■ ASSIGNMENT ■
Print every line of the material exactly.

■ DATA FOR PROCESSING ■
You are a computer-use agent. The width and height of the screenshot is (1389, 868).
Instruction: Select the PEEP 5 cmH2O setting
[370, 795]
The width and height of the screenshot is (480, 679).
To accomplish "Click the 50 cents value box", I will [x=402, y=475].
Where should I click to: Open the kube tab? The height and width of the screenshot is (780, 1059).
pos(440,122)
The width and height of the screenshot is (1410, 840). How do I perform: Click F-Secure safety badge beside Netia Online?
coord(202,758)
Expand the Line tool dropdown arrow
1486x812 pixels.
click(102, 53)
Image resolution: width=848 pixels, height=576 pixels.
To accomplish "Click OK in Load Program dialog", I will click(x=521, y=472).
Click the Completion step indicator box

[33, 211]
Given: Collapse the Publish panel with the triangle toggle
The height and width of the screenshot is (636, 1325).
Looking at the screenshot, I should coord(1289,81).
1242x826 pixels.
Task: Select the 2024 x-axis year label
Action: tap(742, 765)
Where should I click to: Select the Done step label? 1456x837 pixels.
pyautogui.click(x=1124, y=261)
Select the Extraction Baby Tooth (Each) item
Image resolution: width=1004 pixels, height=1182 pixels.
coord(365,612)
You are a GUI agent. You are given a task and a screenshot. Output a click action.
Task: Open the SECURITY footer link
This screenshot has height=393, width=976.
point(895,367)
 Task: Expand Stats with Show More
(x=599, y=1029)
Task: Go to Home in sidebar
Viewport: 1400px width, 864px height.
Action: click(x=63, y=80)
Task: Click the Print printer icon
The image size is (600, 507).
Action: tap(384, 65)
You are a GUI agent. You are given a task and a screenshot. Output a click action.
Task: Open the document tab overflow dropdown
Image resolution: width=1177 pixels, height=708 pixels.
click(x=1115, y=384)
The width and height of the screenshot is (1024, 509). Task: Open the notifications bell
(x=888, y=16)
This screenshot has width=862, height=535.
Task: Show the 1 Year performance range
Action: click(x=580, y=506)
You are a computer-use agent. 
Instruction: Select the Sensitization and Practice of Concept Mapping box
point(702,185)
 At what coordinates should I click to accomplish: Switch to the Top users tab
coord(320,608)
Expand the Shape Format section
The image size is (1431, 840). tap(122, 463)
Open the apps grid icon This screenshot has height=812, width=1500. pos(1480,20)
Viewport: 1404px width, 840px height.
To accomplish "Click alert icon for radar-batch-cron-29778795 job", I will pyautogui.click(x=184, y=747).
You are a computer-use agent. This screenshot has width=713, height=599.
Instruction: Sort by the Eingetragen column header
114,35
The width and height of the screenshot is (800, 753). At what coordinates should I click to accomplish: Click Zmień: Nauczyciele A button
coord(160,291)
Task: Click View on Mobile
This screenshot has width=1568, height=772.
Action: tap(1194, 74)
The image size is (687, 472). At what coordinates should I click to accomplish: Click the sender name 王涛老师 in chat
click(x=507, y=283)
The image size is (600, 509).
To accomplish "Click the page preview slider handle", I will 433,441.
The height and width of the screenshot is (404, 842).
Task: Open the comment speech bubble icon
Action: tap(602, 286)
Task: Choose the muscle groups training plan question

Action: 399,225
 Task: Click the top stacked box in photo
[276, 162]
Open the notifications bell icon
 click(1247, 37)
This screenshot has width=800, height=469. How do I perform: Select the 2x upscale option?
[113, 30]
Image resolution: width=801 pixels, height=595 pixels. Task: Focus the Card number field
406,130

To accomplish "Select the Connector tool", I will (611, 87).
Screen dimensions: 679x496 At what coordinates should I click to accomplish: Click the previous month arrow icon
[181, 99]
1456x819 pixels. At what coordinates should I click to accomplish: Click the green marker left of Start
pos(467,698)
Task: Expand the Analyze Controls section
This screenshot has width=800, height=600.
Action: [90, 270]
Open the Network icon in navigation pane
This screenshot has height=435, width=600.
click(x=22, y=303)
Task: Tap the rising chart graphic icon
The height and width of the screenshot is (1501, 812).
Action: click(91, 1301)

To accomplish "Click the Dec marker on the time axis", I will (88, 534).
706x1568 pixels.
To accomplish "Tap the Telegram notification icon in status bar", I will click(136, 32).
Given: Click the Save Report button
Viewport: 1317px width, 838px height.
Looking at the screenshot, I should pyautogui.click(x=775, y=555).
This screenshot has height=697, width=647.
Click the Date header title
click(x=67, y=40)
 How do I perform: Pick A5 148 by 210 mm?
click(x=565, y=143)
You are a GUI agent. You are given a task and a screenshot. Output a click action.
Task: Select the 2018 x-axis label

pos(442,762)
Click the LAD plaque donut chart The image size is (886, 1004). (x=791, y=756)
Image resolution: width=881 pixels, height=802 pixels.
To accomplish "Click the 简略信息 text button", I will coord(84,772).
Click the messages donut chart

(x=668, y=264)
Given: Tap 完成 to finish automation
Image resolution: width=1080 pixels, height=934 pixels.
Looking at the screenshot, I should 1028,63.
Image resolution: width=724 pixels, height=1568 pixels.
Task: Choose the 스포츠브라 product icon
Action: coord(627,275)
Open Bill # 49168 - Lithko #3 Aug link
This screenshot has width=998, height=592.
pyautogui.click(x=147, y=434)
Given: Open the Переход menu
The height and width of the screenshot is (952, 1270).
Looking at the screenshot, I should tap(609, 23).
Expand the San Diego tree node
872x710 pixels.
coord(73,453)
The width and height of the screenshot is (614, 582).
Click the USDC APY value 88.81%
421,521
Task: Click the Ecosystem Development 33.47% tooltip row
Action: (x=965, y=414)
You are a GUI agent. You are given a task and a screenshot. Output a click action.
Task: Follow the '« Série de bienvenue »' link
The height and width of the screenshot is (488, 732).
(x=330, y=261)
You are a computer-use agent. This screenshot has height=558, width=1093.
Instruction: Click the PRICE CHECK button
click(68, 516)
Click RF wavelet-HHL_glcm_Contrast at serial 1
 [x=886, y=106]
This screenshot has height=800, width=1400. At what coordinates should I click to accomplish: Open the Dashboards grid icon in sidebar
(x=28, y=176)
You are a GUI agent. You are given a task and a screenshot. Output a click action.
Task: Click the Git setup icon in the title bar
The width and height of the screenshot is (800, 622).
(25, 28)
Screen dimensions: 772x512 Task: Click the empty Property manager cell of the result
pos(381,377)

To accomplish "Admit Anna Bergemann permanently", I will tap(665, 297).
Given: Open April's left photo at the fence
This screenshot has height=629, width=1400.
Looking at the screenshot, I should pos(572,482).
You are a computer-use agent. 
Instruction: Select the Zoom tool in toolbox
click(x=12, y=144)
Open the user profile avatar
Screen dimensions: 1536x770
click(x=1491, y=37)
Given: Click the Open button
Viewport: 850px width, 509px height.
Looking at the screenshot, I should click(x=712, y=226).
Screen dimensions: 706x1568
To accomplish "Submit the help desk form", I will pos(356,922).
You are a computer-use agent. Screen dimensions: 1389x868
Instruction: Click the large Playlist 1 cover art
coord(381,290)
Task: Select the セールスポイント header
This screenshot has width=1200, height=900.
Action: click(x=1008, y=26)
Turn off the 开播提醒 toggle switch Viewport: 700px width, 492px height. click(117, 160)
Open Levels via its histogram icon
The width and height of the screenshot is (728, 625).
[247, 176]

■ EXERCISE ANSWER ■
You are a computer-use agent. The width and height of the screenshot is (1389, 868).
Instruction: Select the PEEP 5 cmH2O setting
[370, 795]
The width and height of the screenshot is (480, 679).
To accomplish "Click the 50 cents value box", I will [x=402, y=475].
Where should I click to: Open the kube tab? The height and width of the screenshot is (780, 1059).
pos(440,122)
The width and height of the screenshot is (1410, 840). How do I perform: Click F-Secure safety badge beside Netia Online?
coord(202,758)
Expand the Line tool dropdown arrow
1486x812 pixels.
click(102, 53)
Image resolution: width=848 pixels, height=576 pixels.
To accomplish "Click OK in Load Program dialog", I will click(x=521, y=472).
Click the Completion step indicator box

[33, 211]
Given: Collapse the Publish panel with the triangle toggle
The height and width of the screenshot is (636, 1325).
Looking at the screenshot, I should coord(1289,81).
1242x826 pixels.
Task: Select the 2024 x-axis year label
Action: tap(742, 765)
Where should I click to: Select the Done step label? 1456x837 pixels.
pyautogui.click(x=1124, y=261)
Select the Extraction Baby Tooth (Each) item
Image resolution: width=1004 pixels, height=1182 pixels.
coord(365,612)
You are a GUI agent. You are given a task and a screenshot. Output a click action.
Task: Open the SECURITY footer link
This screenshot has height=393, width=976.
point(895,367)
 Task: Expand Stats with Show More
(x=599, y=1029)
Task: Go to Home in sidebar
Viewport: 1400px width, 864px height.
Action: click(x=63, y=80)
Task: Click the Print printer icon
The image size is (600, 507).
Action: tap(384, 65)
You are a GUI agent. You are given a task and a screenshot. Output a click action.
Task: Open the document tab overflow dropdown
Image resolution: width=1177 pixels, height=708 pixels.
click(x=1115, y=384)
The width and height of the screenshot is (1024, 509). Task: Open the notifications bell
(x=888, y=16)
This screenshot has width=862, height=535.
Task: Show the 1 Year performance range
Action: click(x=580, y=506)
You are a computer-use agent. 
Instruction: Select the Sensitization and Practice of Concept Mapping box
point(702,185)
 At what coordinates should I click to accomplish: Switch to the Top users tab
coord(320,608)
Expand the Shape Format section
The image size is (1431, 840). tap(122, 463)
Open the apps grid icon This screenshot has height=812, width=1500. pos(1480,20)
Viewport: 1404px width, 840px height.
To accomplish "Click alert icon for radar-batch-cron-29778795 job", I will pyautogui.click(x=184, y=747).
You are a computer-use agent. This screenshot has width=713, height=599.
Instruction: Sort by the Eingetragen column header
114,35
The width and height of the screenshot is (800, 753). At what coordinates should I click to accomplish: Click Zmień: Nauczyciele A button
coord(160,291)
Task: Click View on Mobile
This screenshot has width=1568, height=772.
Action: tap(1194, 74)
The image size is (687, 472). At what coordinates should I click to accomplish: Click the sender name 王涛老师 in chat
click(x=507, y=283)
The image size is (600, 509).
To accomplish "Click the page preview slider handle", I will 433,441.
The height and width of the screenshot is (404, 842).
Task: Open the comment speech bubble icon
Action: tap(602, 286)
Task: Choose the muscle groups training plan question

Action: 399,225
 Task: Click the top stacked box in photo
[276, 162]
Open the notifications bell icon
 click(1247, 37)
This screenshot has width=800, height=469. How do I perform: Select the 2x upscale option?
[113, 30]
Image resolution: width=801 pixels, height=595 pixels. Task: Focus the Card number field
406,130

To accomplish "Select the Connector tool", I will (611, 87).
Screen dimensions: 679x496 At what coordinates should I click to accomplish: Click the previous month arrow icon
[181, 99]
1456x819 pixels. At what coordinates should I click to accomplish: Click the green marker left of Start
pos(467,698)
Task: Expand the Analyze Controls section
This screenshot has width=800, height=600.
Action: [90, 270]
Open the Network icon in navigation pane
This screenshot has height=435, width=600.
click(x=22, y=303)
Task: Tap the rising chart graphic icon
The height and width of the screenshot is (1501, 812).
Action: click(91, 1301)

To accomplish "Click the Dec marker on the time axis", I will (88, 534).
706x1568 pixels.
To accomplish "Tap the Telegram notification icon in status bar", I will click(136, 32).
Given: Click the Save Report button
Viewport: 1317px width, 838px height.
Looking at the screenshot, I should pyautogui.click(x=775, y=555).
This screenshot has height=697, width=647.
Click the Date header title
click(x=67, y=40)
 How do I perform: Pick A5 148 by 210 mm?
click(x=565, y=143)
You are a GUI agent. You are given a task and a screenshot. Output a click action.
Task: Select the 2018 x-axis label

pos(442,762)
Click the LAD plaque donut chart The image size is (886, 1004). (x=791, y=756)
Image resolution: width=881 pixels, height=802 pixels.
To accomplish "Click the 简略信息 text button", I will coord(84,772).
Click the messages donut chart

(x=668, y=264)
Given: Tap 完成 to finish automation
Image resolution: width=1080 pixels, height=934 pixels.
Looking at the screenshot, I should 1028,63.
Image resolution: width=724 pixels, height=1568 pixels.
Task: Choose the 스포츠브라 product icon
Action: coord(627,275)
Open Bill # 49168 - Lithko #3 Aug link
This screenshot has width=998, height=592.
pyautogui.click(x=147, y=434)
Given: Open the Переход menu
The height and width of the screenshot is (952, 1270).
Looking at the screenshot, I should tap(609, 23).
Expand the San Diego tree node
872x710 pixels.
coord(73,453)
The width and height of the screenshot is (614, 582).
Click the USDC APY value 88.81%
421,521
Task: Click the Ecosystem Development 33.47% tooltip row
Action: (x=965, y=414)
You are a GUI agent. You are given a task and a screenshot. Output a click action.
Task: Follow the '« Série de bienvenue »' link
The height and width of the screenshot is (488, 732).
(x=330, y=261)
You are a computer-use agent. This screenshot has height=558, width=1093.
Instruction: Click the PRICE CHECK button
click(68, 516)
Click RF wavelet-HHL_glcm_Contrast at serial 1
 [x=886, y=106]
This screenshot has height=800, width=1400. At what coordinates should I click to accomplish: Open the Dashboards grid icon in sidebar
(x=28, y=176)
You are a GUI agent. You are given a task and a screenshot. Output a click action.
Task: Click the Git setup icon in the title bar
The width and height of the screenshot is (800, 622).
(25, 28)
Screen dimensions: 772x512 Task: Click the empty Property manager cell of the result
pos(381,377)

To accomplish "Admit Anna Bergemann permanently", I will tap(665, 297).
Given: Open April's left photo at the fence
This screenshot has height=629, width=1400.
Looking at the screenshot, I should pos(572,482).
You are a computer-use agent. 
Instruction: Select the Zoom tool in toolbox
click(x=12, y=144)
Open the user profile avatar
Screen dimensions: 1536x770
click(x=1491, y=37)
Given: Click the Open button
Viewport: 850px width, 509px height.
Looking at the screenshot, I should click(x=712, y=226).
Screen dimensions: 706x1568
To accomplish "Submit the help desk form", I will pos(356,922).
You are a computer-use agent. Screen dimensions: 1389x868
Instruction: Click the large Playlist 1 cover art
coord(381,290)
Task: Select the セールスポイント header
This screenshot has width=1200, height=900.
Action: click(x=1008, y=26)
Turn off the 开播提醒 toggle switch Viewport: 700px width, 492px height. click(117, 160)
Open Levels via its histogram icon
The width and height of the screenshot is (728, 625).
[247, 176]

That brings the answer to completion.